* EXERCISE
All of the data, except its images, should be set down exactly as it appears.

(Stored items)
══════════

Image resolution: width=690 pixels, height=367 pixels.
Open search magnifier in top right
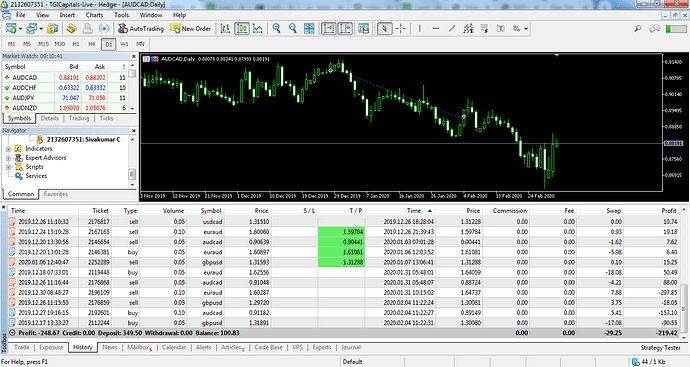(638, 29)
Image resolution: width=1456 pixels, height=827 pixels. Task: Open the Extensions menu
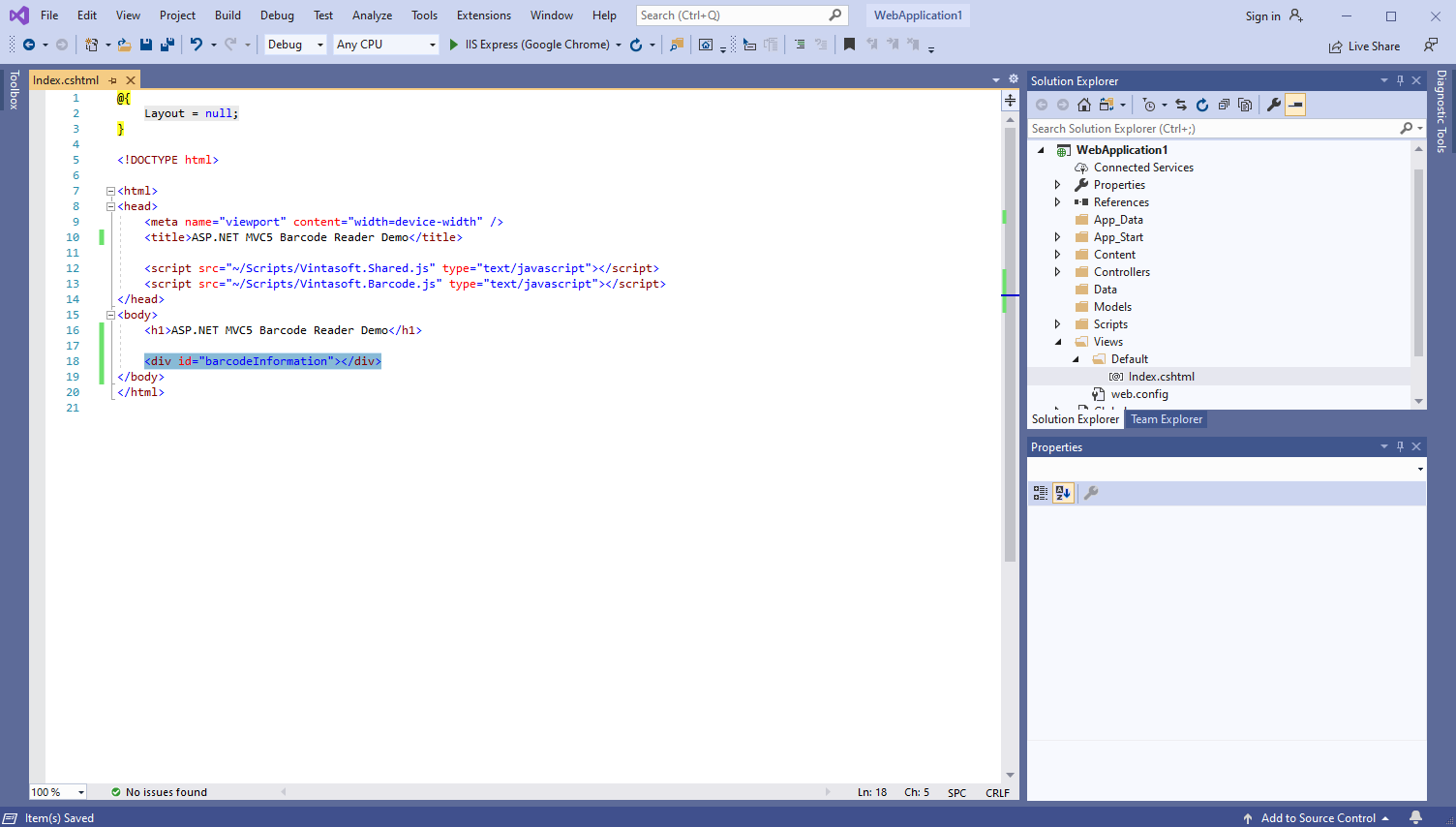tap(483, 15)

══════════

* WORKED SOLUTION
Image resolution: width=690 pixels, height=367 pixels.
Open search magnifier in top right
(638, 29)
Image resolution: width=1456 pixels, height=827 pixels. Task: Open the Extensions menu
tap(483, 15)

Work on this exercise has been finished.